Dalle macchine agli algoritmi
La meccanizzazione raccontata da Lang trova oggi un corrispettivo inquietante. Le turbine incessanti di Metropolis sono diventate intelligenza artificiale, data center, algoritmi che sorvegliano, decidono, emarginano, spesso senza che ce ne accorgiamo. La città verticale si è trasformata in una città digitale, dove i confini fisici possono dissolversi ma le disuguaglianze restano identiche. Lo scienziato Rotwang, che nel film crea un automa dalle sembianze di Maria per manipolare gli operai, anticipa il tema della tecnologia usata come strumento di controllo sociale. Non è un caso che oggi la NATO aggiorna le sue capacità di combattimento con intelligenza artificiale avanzata, confermando come l'automazione pervada ormai ogni livello delle strutture di potere. La riflessione di Lang sull'impatto umano della tecnologia non ha perso un grammo di urgenza.
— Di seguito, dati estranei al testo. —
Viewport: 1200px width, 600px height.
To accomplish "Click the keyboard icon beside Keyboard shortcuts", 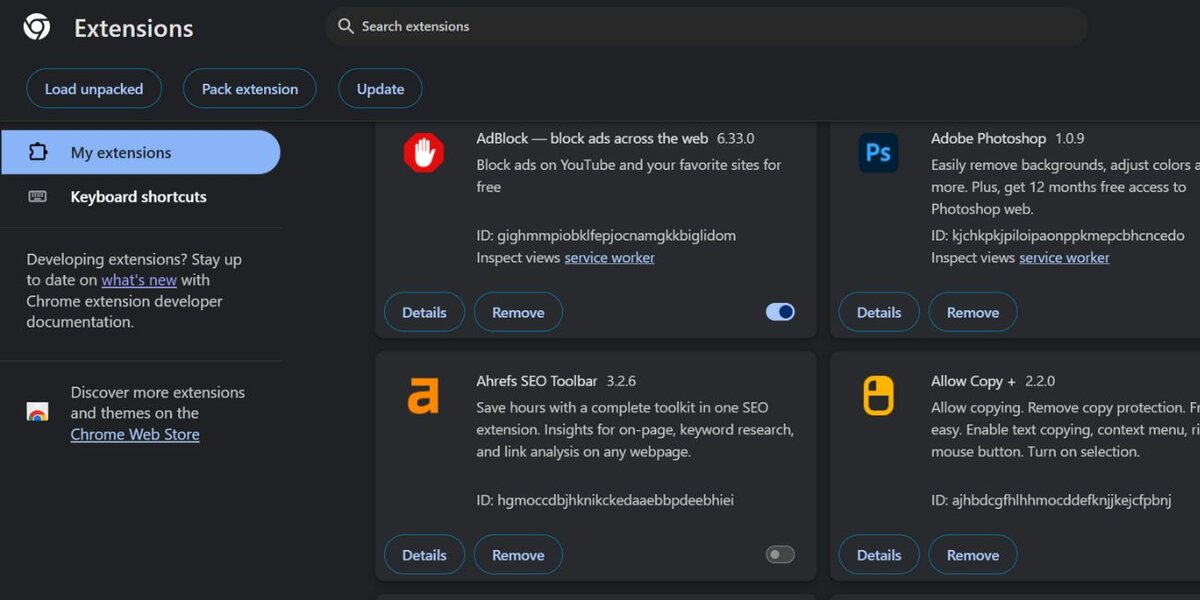I will tap(37, 197).
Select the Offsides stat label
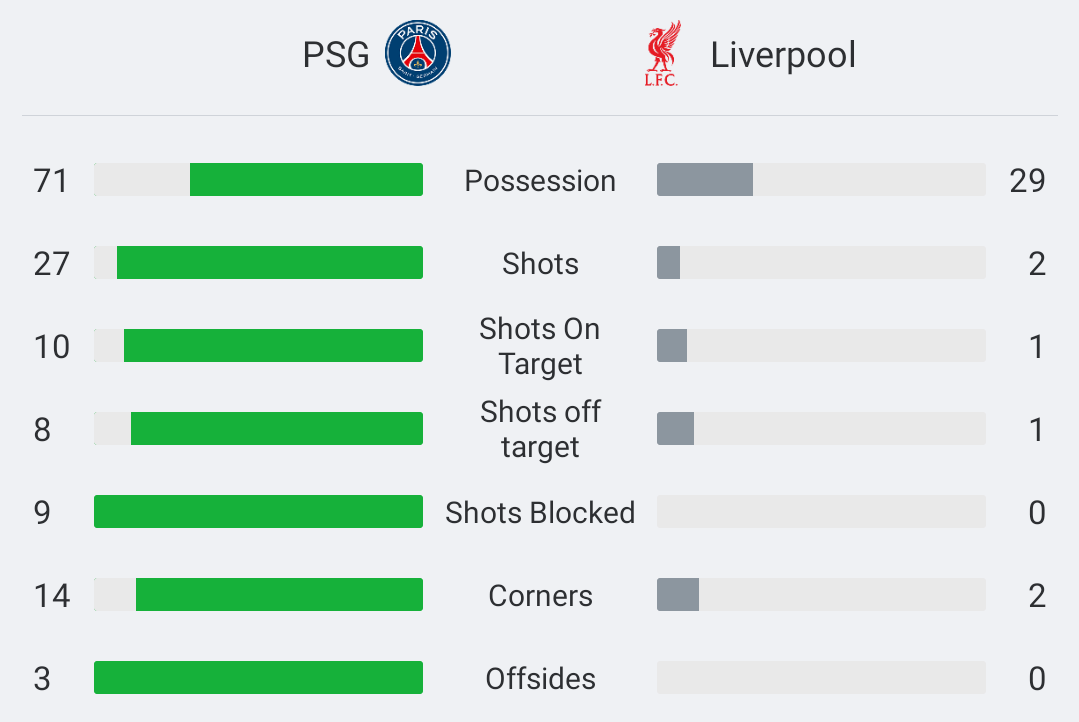 coord(540,679)
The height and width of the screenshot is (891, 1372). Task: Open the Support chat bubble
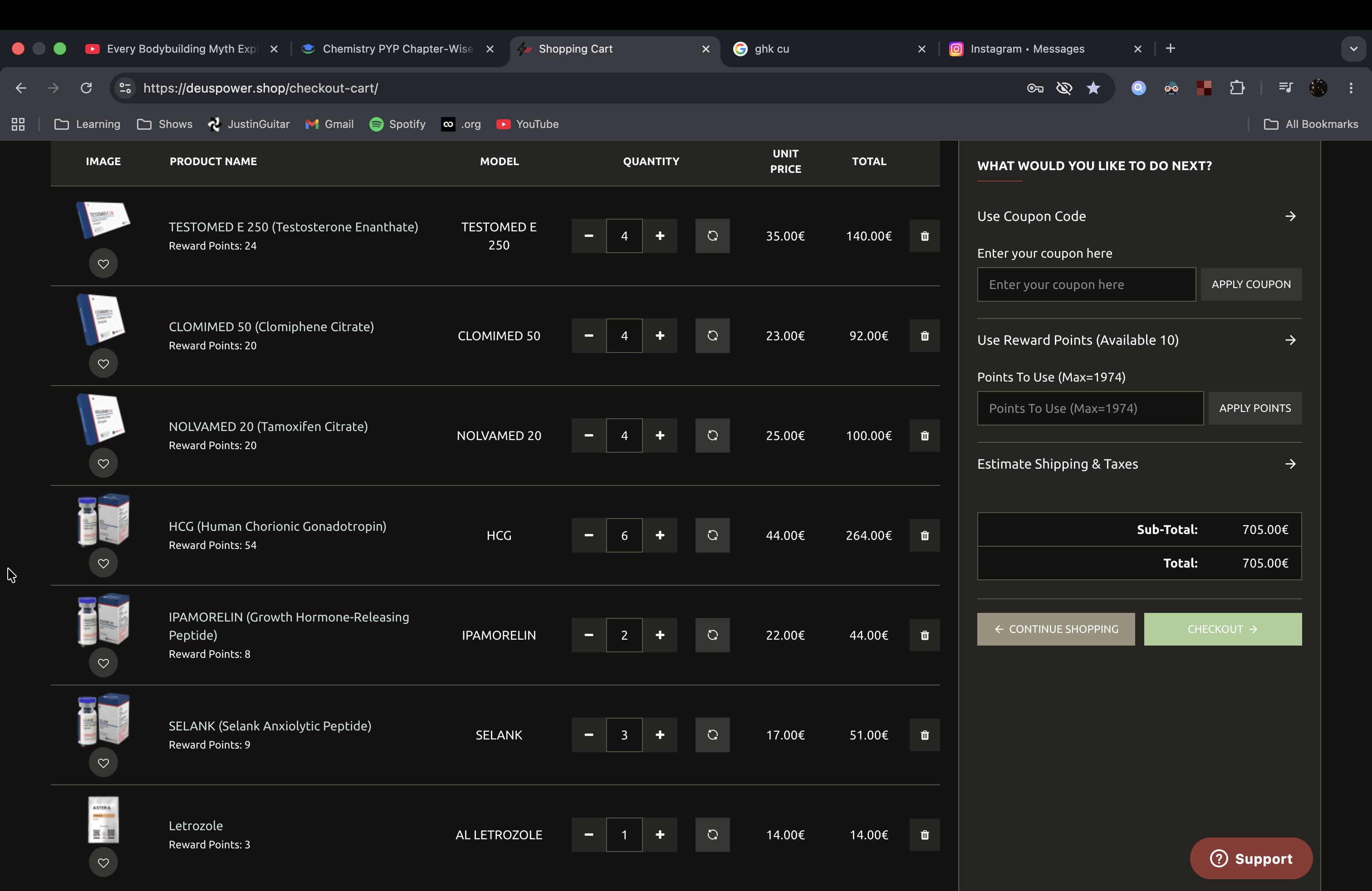(x=1251, y=859)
Quando la distopia smette di essere tale
Il messaggio centrale di *Metropolis* è condensato nella celebre frase: *"Il mediatore fra il cervello e le mani dev'essere il cuore!"*. Freder, il figlio del padrone, scende nei bassifondi e scopre la realtà su cui si regge il benessere della città. Diventa il ponte tra mondi inconciliabili. Ma la domanda che il film pone con forza, proprio nel 2026 in cui siamo immersi, è un'altra: quel mediatore è mai arrivato? Se la distanza tra chi detiene il potere e la classe lavoratrice continua ad ampliarsi, se la tecnologia accelera senza una riflessione seria su etica e responsabilità, allora l'opera di Lang smette di essere una distopia e diventa semplicemente cronaca. Riguardare questo capolavoro nell'anno esatto in cui era stato ambientato significa fare i conti con una profezia scomoda, riconoscere che la Nuova Babele non è mai stata demolita.